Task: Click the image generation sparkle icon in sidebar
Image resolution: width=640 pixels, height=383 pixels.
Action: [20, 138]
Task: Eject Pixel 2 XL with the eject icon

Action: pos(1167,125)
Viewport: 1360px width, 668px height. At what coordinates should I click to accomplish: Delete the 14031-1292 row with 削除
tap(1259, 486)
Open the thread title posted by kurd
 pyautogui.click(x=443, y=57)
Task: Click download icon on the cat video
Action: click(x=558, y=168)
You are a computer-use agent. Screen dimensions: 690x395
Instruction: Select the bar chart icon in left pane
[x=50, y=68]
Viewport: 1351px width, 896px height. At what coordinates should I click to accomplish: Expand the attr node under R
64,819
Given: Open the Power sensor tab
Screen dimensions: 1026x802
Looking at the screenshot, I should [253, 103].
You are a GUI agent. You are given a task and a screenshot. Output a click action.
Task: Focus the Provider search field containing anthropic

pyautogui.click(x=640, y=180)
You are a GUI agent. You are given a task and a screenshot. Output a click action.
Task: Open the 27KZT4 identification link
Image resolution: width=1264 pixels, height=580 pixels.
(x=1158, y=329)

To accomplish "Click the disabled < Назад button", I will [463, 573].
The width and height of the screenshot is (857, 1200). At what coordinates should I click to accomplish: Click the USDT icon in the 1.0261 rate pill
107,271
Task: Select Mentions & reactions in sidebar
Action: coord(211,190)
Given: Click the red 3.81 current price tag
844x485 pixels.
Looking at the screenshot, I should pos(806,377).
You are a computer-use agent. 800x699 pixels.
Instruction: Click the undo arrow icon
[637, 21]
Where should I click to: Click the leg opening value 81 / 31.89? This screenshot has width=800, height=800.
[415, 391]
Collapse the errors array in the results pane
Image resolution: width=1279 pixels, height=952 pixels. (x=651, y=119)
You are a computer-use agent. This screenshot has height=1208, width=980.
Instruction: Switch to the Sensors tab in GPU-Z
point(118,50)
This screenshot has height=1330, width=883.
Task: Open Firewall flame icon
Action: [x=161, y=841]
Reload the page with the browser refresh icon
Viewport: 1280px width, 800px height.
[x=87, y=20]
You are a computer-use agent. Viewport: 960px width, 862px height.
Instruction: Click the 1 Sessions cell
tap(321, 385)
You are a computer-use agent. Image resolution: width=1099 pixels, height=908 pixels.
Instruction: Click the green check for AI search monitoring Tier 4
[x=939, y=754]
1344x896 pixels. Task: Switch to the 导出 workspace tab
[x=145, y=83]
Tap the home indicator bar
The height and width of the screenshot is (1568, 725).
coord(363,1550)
________
▶ **GIVEN TASK**: Can you reproduce all of the records above, line for line, without changing a single character?

▶ **THE RESPONSE**:
Task: Click the image generation sparkle icon in sidebar
Image resolution: width=640 pixels, height=383 pixels.
Action: [20, 138]
Task: Eject Pixel 2 XL with the eject icon

Action: pos(1167,125)
Viewport: 1360px width, 668px height. At what coordinates should I click to accomplish: Delete the 14031-1292 row with 削除
tap(1259, 486)
Open the thread title posted by kurd
 pyautogui.click(x=443, y=57)
Task: Click download icon on the cat video
Action: click(x=558, y=168)
You are a computer-use agent. Screen dimensions: 690x395
Instruction: Select the bar chart icon in left pane
[x=50, y=68]
Viewport: 1351px width, 896px height. At what coordinates should I click to accomplish: Expand the attr node under R
64,819
Given: Open the Power sensor tab
Screen dimensions: 1026x802
Looking at the screenshot, I should [253, 103].
You are a GUI agent. You are given a task and a screenshot. Output a click action.
Task: Focus the Provider search field containing anthropic

pyautogui.click(x=640, y=180)
You are a GUI agent. You are given a task and a screenshot. Output a click action.
Task: Open the 27KZT4 identification link
Image resolution: width=1264 pixels, height=580 pixels.
(x=1158, y=329)

To accomplish "Click the disabled < Назад button", I will [463, 573].
The width and height of the screenshot is (857, 1200). At what coordinates should I click to accomplish: Click the USDT icon in the 1.0261 rate pill
107,271
Task: Select Mentions & reactions in sidebar
Action: coord(211,190)
Given: Click the red 3.81 current price tag
844x485 pixels.
Looking at the screenshot, I should pos(806,377).
You are a computer-use agent. 800x699 pixels.
Instruction: Click the undo arrow icon
[637, 21]
Where should I click to: Click the leg opening value 81 / 31.89? This screenshot has width=800, height=800.
[415, 391]
Collapse the errors array in the results pane
Image resolution: width=1279 pixels, height=952 pixels. (x=651, y=119)
You are a computer-use agent. This screenshot has height=1208, width=980.
Instruction: Switch to the Sensors tab in GPU-Z
point(118,50)
This screenshot has height=1330, width=883.
Task: Open Firewall flame icon
Action: [x=161, y=841]
Reload the page with the browser refresh icon
Viewport: 1280px width, 800px height.
[x=87, y=20]
You are a computer-use agent. Viewport: 960px width, 862px height.
Instruction: Click the 1 Sessions cell
tap(321, 385)
You are a computer-use agent. Image resolution: width=1099 pixels, height=908 pixels.
Instruction: Click the green check for AI search monitoring Tier 4
[x=939, y=754]
1344x896 pixels. Task: Switch to the 导出 workspace tab
[x=145, y=83]
Tap the home indicator bar
The height and width of the screenshot is (1568, 725).
coord(363,1550)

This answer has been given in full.